И вслед за тем он торопливо, в нескольких словах, поведал мне печальную повесть, которую я здесь расскажу более подробно. Я выслушала его со смешанным чувством ужаса и жалости; мне захотелось тотчас же подойти к несчастной и сказать ей слова утешения, или, вернее, сострадания, — и вместе с тем мне было страшно.
И в самом деле, именно такое чувство она внушала окрестным горцам, взиравшим на Элспет Мак-Тевиш, или Женщину под деревом, как они ее прозвали, так же, как греки некогда взирали на людей, преследуемых фуриями и терзаемых нравственными муками, которые следуют за великими злодеяниями.

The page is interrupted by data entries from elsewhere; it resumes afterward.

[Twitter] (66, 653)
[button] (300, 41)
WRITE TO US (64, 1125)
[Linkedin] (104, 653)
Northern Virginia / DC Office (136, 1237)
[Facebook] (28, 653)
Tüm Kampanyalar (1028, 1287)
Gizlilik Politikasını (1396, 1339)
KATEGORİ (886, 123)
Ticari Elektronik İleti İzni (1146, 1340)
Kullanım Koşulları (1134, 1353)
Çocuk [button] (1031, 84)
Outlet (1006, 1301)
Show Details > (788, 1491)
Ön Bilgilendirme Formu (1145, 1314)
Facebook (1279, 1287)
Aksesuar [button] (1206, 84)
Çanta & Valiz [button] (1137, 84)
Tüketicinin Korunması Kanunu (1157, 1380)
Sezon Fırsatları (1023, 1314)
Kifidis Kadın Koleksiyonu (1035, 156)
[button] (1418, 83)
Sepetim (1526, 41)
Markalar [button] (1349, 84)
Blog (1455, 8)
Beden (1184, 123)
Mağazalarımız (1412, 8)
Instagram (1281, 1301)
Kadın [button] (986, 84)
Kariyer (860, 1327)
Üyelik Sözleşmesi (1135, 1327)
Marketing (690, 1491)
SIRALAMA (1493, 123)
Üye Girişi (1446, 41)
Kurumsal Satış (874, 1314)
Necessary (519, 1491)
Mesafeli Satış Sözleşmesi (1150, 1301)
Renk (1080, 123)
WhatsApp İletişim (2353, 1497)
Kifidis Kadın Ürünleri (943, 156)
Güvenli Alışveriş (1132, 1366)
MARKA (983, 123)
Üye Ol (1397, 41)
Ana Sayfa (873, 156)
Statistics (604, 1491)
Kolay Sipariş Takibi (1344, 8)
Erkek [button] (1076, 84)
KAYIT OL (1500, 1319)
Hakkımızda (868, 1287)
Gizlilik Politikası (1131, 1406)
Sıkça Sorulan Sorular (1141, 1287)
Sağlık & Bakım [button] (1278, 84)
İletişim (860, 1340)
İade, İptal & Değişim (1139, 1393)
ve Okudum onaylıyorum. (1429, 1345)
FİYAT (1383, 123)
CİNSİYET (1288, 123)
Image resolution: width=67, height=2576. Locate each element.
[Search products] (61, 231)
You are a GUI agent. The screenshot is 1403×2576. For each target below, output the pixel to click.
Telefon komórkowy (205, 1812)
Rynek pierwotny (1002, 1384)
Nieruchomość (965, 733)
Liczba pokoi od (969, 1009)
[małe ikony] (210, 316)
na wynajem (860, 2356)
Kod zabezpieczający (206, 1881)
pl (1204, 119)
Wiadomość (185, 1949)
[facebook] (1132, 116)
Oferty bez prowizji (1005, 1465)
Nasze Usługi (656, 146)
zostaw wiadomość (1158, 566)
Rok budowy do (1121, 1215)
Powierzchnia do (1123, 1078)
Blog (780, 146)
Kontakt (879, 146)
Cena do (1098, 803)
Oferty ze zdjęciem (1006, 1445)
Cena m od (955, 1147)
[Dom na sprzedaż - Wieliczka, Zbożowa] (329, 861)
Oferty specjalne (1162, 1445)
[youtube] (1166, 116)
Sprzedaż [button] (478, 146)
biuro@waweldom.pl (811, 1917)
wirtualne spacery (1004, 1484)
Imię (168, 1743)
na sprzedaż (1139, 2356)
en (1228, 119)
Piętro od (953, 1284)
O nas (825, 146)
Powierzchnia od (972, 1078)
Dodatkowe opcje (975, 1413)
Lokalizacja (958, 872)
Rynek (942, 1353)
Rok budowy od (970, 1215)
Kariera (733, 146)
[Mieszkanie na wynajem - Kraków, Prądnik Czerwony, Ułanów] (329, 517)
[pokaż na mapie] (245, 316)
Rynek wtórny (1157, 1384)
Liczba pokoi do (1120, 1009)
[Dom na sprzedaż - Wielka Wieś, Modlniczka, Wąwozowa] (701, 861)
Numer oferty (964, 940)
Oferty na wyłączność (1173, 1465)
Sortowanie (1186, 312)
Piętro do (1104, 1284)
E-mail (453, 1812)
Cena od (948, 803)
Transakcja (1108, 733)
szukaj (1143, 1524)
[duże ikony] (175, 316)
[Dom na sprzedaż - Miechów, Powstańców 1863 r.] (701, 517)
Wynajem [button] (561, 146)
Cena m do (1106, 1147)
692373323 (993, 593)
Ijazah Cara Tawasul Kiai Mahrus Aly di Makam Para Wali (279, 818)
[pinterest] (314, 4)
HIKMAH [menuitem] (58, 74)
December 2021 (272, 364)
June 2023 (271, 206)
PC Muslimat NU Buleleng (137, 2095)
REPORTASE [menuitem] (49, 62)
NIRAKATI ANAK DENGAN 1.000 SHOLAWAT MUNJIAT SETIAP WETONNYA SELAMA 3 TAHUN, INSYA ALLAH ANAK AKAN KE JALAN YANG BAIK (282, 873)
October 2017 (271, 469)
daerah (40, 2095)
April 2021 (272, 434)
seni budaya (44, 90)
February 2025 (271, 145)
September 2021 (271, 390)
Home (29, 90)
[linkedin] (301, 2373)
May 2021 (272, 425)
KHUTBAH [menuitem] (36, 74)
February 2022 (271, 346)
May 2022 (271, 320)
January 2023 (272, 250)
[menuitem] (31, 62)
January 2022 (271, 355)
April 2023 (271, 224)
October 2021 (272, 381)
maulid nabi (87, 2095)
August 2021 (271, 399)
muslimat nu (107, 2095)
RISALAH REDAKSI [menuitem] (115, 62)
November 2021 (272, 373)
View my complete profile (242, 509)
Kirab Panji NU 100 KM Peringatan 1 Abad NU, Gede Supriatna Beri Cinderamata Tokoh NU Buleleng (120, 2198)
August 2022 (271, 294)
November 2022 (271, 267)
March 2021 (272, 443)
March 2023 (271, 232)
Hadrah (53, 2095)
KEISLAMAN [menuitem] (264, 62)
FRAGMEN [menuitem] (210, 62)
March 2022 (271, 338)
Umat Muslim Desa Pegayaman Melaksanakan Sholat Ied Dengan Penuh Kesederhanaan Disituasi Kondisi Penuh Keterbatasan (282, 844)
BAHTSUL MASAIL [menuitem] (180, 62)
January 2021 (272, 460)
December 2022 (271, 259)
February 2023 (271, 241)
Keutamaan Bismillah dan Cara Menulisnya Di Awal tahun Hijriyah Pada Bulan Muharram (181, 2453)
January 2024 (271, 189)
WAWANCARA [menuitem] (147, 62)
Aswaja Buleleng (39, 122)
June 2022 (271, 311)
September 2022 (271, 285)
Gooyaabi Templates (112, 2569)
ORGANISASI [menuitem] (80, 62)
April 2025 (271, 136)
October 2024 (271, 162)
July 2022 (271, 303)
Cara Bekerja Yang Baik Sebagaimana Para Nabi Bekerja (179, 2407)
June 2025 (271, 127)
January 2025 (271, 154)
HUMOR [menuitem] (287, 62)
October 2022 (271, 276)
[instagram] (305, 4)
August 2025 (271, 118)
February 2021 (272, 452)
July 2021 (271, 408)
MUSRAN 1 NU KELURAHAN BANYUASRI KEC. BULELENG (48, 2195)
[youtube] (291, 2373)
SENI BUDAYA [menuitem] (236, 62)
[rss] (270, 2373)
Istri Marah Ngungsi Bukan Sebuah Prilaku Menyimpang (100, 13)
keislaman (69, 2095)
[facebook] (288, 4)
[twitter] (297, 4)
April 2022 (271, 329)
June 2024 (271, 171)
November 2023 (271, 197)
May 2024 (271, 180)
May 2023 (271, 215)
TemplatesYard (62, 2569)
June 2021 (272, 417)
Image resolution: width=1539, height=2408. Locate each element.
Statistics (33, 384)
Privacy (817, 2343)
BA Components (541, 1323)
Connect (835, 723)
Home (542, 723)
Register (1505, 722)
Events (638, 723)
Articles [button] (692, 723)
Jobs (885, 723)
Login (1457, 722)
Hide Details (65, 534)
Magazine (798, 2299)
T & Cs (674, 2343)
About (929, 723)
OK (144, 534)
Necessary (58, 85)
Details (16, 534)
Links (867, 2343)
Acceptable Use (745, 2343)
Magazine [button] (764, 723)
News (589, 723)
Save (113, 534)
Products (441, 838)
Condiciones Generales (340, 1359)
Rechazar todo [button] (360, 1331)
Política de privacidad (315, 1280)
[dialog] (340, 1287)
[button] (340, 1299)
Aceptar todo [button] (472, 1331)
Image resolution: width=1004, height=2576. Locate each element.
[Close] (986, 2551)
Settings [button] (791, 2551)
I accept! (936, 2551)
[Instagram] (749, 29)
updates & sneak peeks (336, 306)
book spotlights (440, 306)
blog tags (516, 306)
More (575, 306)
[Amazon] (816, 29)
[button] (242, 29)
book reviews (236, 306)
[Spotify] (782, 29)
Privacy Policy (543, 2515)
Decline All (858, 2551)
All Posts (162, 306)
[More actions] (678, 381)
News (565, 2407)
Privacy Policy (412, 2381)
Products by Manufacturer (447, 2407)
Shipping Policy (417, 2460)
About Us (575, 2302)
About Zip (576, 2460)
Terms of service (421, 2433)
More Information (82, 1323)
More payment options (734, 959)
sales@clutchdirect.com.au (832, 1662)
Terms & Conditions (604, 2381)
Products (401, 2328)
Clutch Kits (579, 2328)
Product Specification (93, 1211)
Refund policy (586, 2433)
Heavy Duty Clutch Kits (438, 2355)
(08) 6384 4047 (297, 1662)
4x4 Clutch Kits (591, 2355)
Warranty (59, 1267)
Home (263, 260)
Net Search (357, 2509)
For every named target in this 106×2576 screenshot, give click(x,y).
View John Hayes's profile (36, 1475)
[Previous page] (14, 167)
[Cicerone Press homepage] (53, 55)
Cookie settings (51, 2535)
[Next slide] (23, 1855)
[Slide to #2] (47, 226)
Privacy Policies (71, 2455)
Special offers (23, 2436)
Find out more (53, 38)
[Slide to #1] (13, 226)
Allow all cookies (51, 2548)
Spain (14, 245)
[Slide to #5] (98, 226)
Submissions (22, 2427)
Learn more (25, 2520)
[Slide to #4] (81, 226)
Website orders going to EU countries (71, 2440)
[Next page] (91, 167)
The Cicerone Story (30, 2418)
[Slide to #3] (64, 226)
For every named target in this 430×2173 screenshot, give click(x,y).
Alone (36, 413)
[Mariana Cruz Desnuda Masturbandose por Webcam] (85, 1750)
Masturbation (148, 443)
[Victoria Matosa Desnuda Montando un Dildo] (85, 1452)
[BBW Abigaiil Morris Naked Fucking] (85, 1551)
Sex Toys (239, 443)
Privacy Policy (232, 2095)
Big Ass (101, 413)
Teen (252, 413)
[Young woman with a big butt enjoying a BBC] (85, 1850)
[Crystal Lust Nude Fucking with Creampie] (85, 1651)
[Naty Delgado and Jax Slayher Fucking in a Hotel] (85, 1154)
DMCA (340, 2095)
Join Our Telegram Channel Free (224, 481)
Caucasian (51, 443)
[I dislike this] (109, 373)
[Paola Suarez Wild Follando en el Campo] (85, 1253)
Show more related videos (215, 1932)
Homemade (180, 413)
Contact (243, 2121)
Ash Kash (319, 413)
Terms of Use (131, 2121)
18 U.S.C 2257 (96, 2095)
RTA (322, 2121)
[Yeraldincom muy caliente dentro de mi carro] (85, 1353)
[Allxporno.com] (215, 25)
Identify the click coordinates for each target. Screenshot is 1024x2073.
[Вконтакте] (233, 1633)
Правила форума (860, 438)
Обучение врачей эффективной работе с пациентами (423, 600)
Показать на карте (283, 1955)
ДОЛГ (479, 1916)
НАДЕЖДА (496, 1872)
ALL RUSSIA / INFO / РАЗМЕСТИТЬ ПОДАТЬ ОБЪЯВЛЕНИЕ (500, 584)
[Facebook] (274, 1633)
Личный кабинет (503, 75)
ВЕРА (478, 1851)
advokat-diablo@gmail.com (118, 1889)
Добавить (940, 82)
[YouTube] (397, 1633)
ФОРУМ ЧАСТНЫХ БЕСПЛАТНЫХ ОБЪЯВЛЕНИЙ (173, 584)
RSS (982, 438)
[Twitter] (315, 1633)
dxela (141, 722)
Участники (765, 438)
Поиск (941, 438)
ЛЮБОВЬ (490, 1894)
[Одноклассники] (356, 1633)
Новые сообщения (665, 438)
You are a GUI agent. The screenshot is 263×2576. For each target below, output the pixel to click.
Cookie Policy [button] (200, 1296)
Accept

Уподобляя этих несчастных Оресту и Эдипу note 24 , древние верили, что они не столько сами повинны в преступлениях, ими содеянных, сколько являются слепыми орудиями, покорно выполняющими грозные предначертания рока, и к обуревавшему народ страху примешивалась некоторая доля преклонения.
Еще я узнала от Доналда Мак-Лиша, будто люди страшатся, что какая-нибудь беда неминуемо постигнет того, кто осмелится слишком близко подойти или чем-нибудь нарушить мрачное уединение этого столь обездоленного существа, и что, по местному поверью, его злосчастье в том или ином виде должно передаться пришельцу.
Поэтому Доналд был не особенно доволен, когда я все-таки решила поближе посмотреть на страдалицу, и неохотно последовал за мной, чтобы помочь сойти по очень крутому склону. Мне кажется, только попечение обо мне несколько успокаивало зловещие предчувствия, теснившие его грудь, ибо, вынужденный содействовать моей затее, он уже ясно видел в воображении, как лошади захромали, ось сломалась, карета опрокинулась, словом — стряслись все те несчастья, какие подстерегают в пути возниц.
Я не уверена, хватило ли бы у меня духу так близко подойти к Элспет, не следуй он за мной. Лицо этой женщины говорило о том, что она поглощена неким безысходным, необоримым горем, к которому, перебивая друг друга, примешивались и угрызения совести и гордость, заставлявшая несчастную скрывать свои чувства. Может быть, она догадалась, что нарушить ее уединение меня побудило распаленное ее необычной историей любопытство, и, разумеется, ей никак не могло прийтись по вкусу, что постигшая ее участь стала предметом праздной забавы для какойто путешественницы. Однако взгляд, брошенный ею на меня, выражал не замешательство, а гнев. Мнение суетного света и всех его детей ни на йоту не могло ни усугубить, ни облегчить бремя ее скорби, и если б не подобие улыбки, в которой сквозило презрение, свойственное тем, кто силою страдания своего возносится над нашей повседневностью, она могла показаться столь же равнодушной к моему любопытству, как мертвое тело или мраморное изваяние.
Роста она была выше среднего; в ее все еще густых волосах пробивалась седина, а были они некогда черные как смоль. Глаза, тоже черные и являвшие разительный контраст суровой недвижности ее черт, пылали мрачным, тревожным огнем, свидетельствовавшим о смятении души. Волосы были довольно тщательно уложены и заколоты серебряной булавкой в виде стрелы, а темный плащ ниспадал красивыми складками, хотя сшит он был из самой грубой ткани.